Keynote Speakers
Su Fang Ng is a Professor of English and the Clifford A. Cutchins III Professor at Virginia Tech. She is a scholar of early modern and comparative literature, with particular focus on Shakespeare, Milton, colonial/postcolonial studies, and global Renaissance networks. She is the author of Literature and the Politics of Family in Seventeenth-Century England and Alexander the Great from Britain to Southeast Asia, the latter of which won the Renaissance Society of America’s 2020 Phyllis Goodhart Gordan Prize. She also published Writing About Discovery in the Early Modern East Indies and has edited and co-edited volumes on transnational and Asian Renaissance literatures. Her work has been supported by prestigious fellowships from institutions such as Harvard, Oxford, the Folger Library, and the NEH.

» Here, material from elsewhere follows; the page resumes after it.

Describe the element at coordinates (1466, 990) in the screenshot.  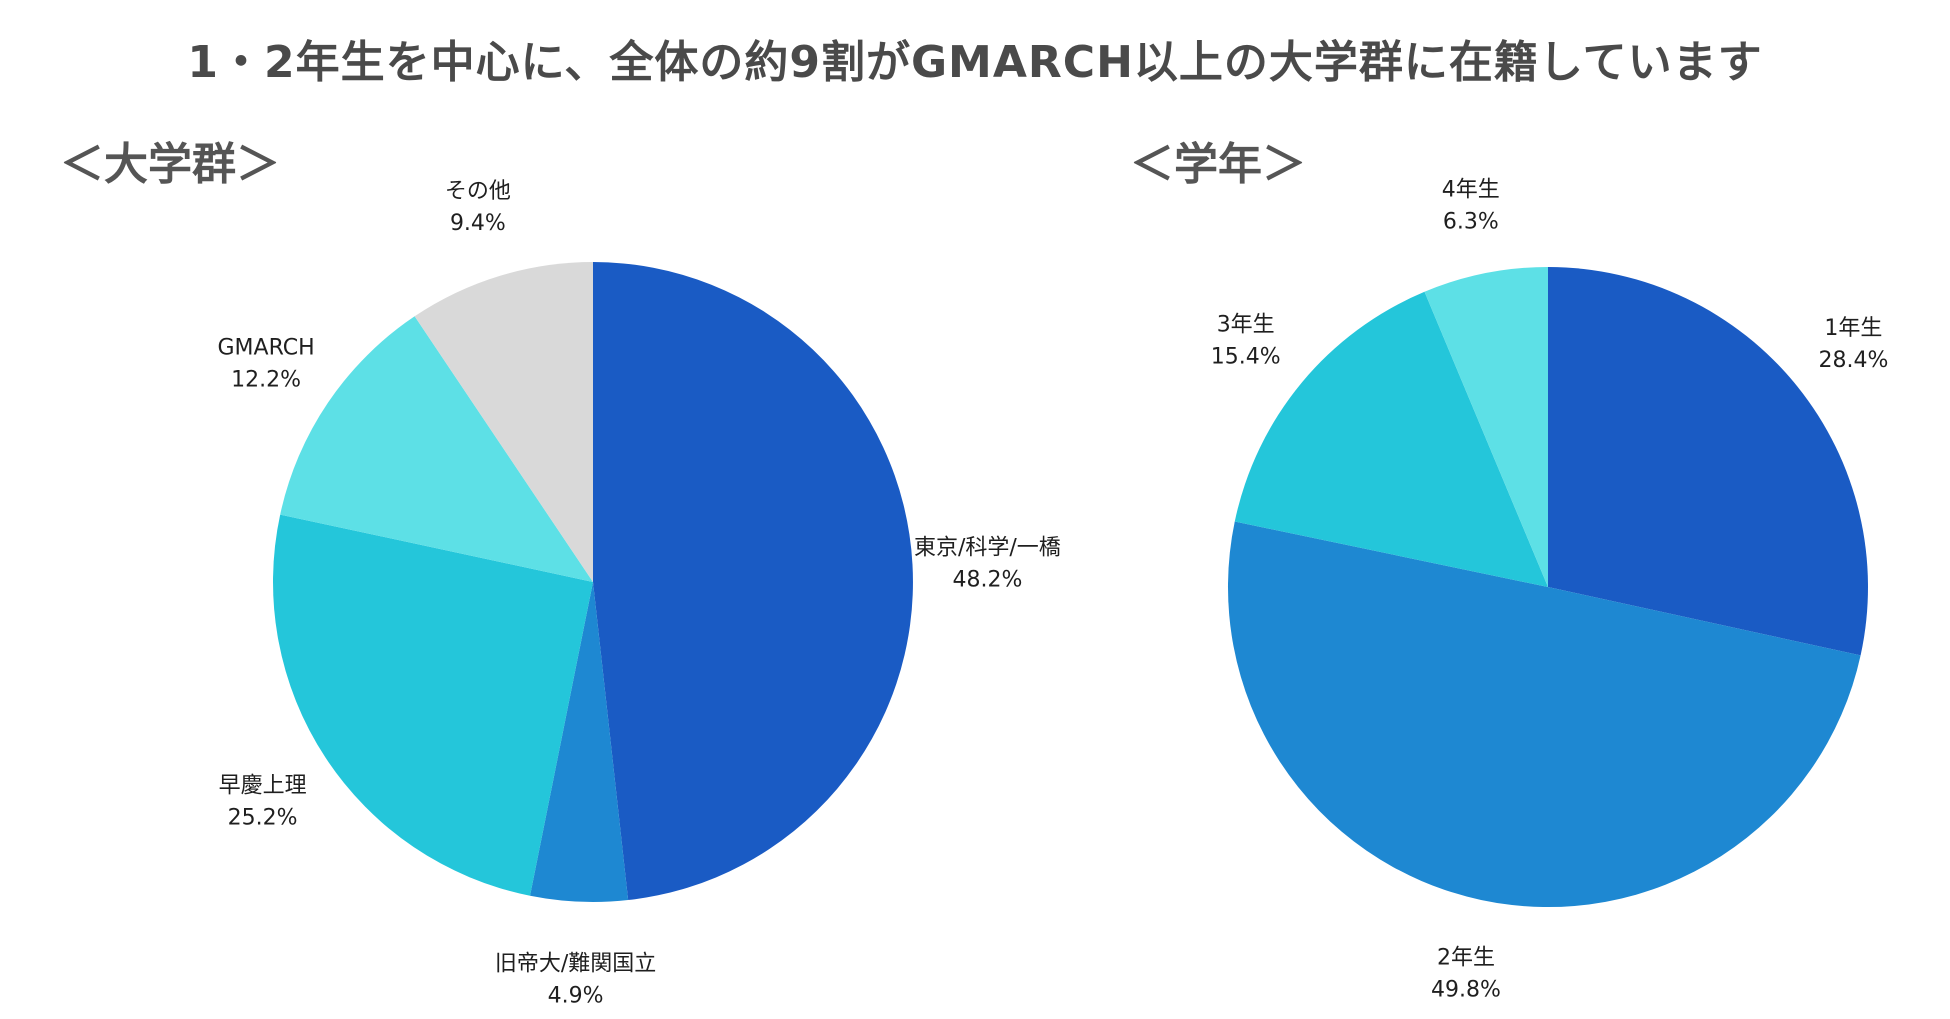
I see `slice-value-grade-1: 49.8%` at that location.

Ambereen Dadabhoy is Associate Professor of English at Harvey Mudd College. Her research focuses on cross-cultural encounters in the early modern Mediterranean and race and religion in early modern English drama. She investigates the many discourses that construct and reinforce human difference and in how they are mobilized in the global imperial projects that characterize much of the early modern period. Ambereen is co-author with Dr. Nedda Mehdizadeh of Anti-Racist Shakespeare (Cambridge Elements 2023) and Shakespeare through Islamic Worlds (Routledge 2024), which investigates the dearth of Muslim representation in Shakespeare's works, despite their ubiquitous presence in his preferred setting of the Mediterranean Sea.
Plenary Speakers
Gabeba Baderoon is an Associate Professor of Women’s, Gender and Sexuality Studies, African Studies, and Comparative Literature at Penn State, where she also holds courtesy appointments in the Social Thought Program and the School of International Affairs. She is the author of Regarding Muslims: from Slavery to Post-Apartheid, which won the NIHSS Award for Best Non-fiction Monograph, as well as the poetry collections The Dream in the Next Body, A Hundred Silences, and The History of Intimacy, which have received multiple literary awards including the Daimler Award, the Elisabeth Eybers Poetry Prize, and the UJ Prize.